Matthew Dumas
Matthew Dumas

Reputation: 139

Django custom form with non-model fields in Admin/AdminInline

I'm having a bit of trouble with customizing the Django admin pages to be able to use custom forms or non-model fields.

The site I'm working on will be used as a data storage utility for reporting on some manufacturing processes. The database will have three main tables, two of which will have a ForeignKey in a fourth table. Each row in the fourth table is essentially a single line from a CSV file that needs to be uploaded. The model for the fourth table looks like this:

bandwidthrawid = models.IntegerField(...) 
testdate = models.DateTimeField(...)
frequency = models.FloatField(...)
power = models.FloatField(...)
uncalibratedpower = models.FloatField(...)

I'm letting Django automatically generate the id field. The test date will be static for every entry from the same test. The Frequency, Power, and UncalibratedPower fields will all contain a single value from the same line of the CSV file. The BandwidthRawId field will contain integers in sequential order, many times over again indicating which specific test this was. So, for example, let's assume a user tests the same module twice, over a frequency range of 1 to 60 Hz in steps of 1 Hz, a CSV file will be generated that looks similar to this:

1,0,0
2,0,0
3,0,0
4,0,0
5,0,0
...
60,0,0

The second test will also generate a similar file. When these files are uploaded into the system, the date of the test will be recorded, and it will be assigned a BandwidthRawId which is an incremented value of the current highest value in that column. So, the table entry for the two files will look like this:

Id, Date, BWID, F, P, UP
1,  Date1, 1,   1, 0, 0
2,  Date1, 1,   2, 0, 0
...
60,  Date1, 1,   60, 0, 0
61,  Date2, 2,   1, 0, 0
62,  Date2, 2,   2, 0, 0
...
120,  Date2, 2,   60, 0, 0

This is where things start to get tricky. Sometimes the files are not all in the same order, so the CSV Importer won't work. Sometimes the files don't contain all of the right information. The files NEVER have a date in them, and NEVER have any header lines. In order to combat all of these things, I created a widget/field that creates a CSV Preview and allows the user to select which actual field each column belongs to. I called this CSVPreviewField.

In order to test this field/widget in the "field" I overrode the BandwidthRawID field in the model and was using that to handle all of the processing. Originally I thought it would be easy to override that field, do the processing, and then fill in that field with the correct integer, then pass that off for processing. Unfortunately, that doesn't work. I get the error that the BandwidthRawID field is of invalid type (in the database it's an integer, in the model it's CSVPreviewField/FileInput).

Next, I tried to add a CSVPreviewField (called it BandwidthRawFile) to a ModelForm that uses BandwidthRaw as a model and overrode the form field of the ModelAdmin class I wrote to handle the bandwidth_raw table. Unfortunately, no matter what I do, I can't display this field, the error I get is "BandwidthRawFile is not found in form fields" or something similar. I've also gotten an error which indicates that there's no column in the database that corresponds with "BandwidthRawFile."

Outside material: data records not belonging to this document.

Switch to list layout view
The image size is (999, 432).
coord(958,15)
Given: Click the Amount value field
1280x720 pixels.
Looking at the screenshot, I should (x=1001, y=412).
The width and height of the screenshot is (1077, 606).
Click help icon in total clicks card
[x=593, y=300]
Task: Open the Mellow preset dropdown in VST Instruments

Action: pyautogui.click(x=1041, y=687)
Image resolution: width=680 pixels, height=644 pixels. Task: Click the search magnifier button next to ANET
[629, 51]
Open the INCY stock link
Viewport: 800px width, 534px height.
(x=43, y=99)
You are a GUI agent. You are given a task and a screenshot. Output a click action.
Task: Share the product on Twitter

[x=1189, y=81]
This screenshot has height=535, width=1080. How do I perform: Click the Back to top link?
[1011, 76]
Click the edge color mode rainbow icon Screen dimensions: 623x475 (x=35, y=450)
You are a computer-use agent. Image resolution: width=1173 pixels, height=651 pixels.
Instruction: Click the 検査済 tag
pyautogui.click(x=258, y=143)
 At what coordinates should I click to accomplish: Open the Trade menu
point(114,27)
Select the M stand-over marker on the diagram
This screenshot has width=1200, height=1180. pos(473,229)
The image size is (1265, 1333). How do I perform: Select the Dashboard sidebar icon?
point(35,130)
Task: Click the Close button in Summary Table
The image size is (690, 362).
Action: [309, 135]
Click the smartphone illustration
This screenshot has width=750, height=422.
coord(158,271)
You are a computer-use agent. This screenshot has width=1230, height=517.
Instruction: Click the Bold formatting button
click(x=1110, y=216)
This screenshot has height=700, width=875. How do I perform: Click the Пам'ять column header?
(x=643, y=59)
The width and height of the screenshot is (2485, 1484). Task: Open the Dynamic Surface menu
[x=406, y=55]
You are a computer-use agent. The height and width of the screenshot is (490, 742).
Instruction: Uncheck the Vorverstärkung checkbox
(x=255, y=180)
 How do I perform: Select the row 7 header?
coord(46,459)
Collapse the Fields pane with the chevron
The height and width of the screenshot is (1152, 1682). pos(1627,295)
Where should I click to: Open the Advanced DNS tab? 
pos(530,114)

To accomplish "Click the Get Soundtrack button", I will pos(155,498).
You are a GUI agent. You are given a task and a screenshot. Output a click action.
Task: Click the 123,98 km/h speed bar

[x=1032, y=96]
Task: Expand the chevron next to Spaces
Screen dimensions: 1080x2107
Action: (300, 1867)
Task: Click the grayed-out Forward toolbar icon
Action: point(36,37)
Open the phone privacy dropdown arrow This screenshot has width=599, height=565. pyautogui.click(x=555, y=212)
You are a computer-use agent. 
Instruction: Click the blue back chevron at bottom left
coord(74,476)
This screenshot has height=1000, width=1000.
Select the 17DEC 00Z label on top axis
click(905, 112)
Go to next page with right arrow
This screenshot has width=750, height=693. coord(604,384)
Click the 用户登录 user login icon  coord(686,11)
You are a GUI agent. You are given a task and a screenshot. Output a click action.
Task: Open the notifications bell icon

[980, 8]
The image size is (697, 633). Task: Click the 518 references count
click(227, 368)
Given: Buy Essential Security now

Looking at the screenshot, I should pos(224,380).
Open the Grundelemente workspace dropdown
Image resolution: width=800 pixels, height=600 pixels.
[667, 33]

After that, I learned about inlines, and attempted the same thing with an inline form, which also fails for similar reasons. Either it fails because I don't specify a model (was hoping I could do a custom form), the model doesn't contain the BandwidthRawFile field, or the database doesn't contain the field.

At this point, I've been working on this for two days and have run out of ideas completely. Basically, the inline form would be the best solution. If I could some-how put my widget inline in the other two admin pages that require the BandwidthRawId and then return that value as a result of the widget processing, that would be the ideal situation. Right now I'd be happy just to have the little green + next to the foreign key launch a custom form that does all the processing and returns the BandwidthRawId.

Upvotes: 3

Views: 1227

Answers (2)

Matthew Dumas
Matthew Dumas

Reputation: 139

Since it looks like nobody has an answer to this, I'm going to go ahead and "answer" it.

The answer I've found is that you cannot have non-model fields in a model-form. They are simply ignored by the framework. Adding your own forms inline also doesn't seem to work well, the same errors end up occurring.

The way I fixed this issue was:

  1. Create A CSV Preview Widget
  2. Implement the Widget into a CSV Field
  3. Write the field/widget logic
  4. Create my own form -- NOT a model-form
  5. Create Form handlers
  6. Create view to host the form
  7. Override add_view in models to return the custom form
  8. Override the get_form function in models to add the csv widget to the form

I don't really -Like- this answer, but I don't have any better solution.

Upvotes: 3

If you are not too picky on the implementation you might want to look at something like Postgres Foreign data wrappers (file_fdw is a csv interface). Since the files are very uniform, you will get a nice ORM interface and save a ton of headaches on the import side.